Listed records below:

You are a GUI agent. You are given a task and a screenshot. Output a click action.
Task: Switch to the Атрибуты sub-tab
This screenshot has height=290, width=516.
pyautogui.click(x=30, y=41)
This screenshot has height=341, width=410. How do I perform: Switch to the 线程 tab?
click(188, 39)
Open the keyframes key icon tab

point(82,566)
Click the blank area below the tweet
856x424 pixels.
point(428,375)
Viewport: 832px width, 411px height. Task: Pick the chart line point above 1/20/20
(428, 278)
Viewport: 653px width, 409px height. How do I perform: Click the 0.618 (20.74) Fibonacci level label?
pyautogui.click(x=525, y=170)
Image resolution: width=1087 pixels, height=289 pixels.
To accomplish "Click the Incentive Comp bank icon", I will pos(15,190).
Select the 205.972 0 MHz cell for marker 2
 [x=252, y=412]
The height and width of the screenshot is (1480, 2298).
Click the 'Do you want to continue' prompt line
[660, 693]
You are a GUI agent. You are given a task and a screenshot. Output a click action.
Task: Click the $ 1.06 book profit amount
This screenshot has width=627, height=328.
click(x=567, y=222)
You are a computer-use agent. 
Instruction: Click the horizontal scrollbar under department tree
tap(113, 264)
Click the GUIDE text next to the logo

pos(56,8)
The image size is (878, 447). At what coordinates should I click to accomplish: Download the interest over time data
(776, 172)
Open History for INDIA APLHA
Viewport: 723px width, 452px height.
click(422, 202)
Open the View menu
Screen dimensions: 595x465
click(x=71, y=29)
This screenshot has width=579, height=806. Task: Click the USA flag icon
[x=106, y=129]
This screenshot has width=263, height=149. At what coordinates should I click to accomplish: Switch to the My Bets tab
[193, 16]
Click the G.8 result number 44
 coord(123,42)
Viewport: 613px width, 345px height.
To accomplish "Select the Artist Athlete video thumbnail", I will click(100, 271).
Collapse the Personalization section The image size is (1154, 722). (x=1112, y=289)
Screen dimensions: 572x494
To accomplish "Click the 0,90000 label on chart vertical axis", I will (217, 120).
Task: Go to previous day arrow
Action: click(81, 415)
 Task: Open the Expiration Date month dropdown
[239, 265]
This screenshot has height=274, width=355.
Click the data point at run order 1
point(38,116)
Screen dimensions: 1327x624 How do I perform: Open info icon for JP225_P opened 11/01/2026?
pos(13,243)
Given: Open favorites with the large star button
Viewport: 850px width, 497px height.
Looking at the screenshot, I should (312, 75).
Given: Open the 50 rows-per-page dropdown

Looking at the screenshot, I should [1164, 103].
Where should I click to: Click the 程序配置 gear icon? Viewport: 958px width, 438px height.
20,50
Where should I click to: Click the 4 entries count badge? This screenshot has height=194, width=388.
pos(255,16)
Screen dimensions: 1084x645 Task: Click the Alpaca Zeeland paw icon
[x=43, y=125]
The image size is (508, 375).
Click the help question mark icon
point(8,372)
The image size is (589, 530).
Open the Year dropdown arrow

End of Listed records.

### [What you are asked to do]
Reply with exactly the lines above from the one that contains "The image size is (508, 375)." through the final line of the material, and with nothing else.

### [Answer to this task]
The image size is (508, 375).
Click the help question mark icon
point(8,372)
The image size is (589, 530).
Open the Year dropdown arrow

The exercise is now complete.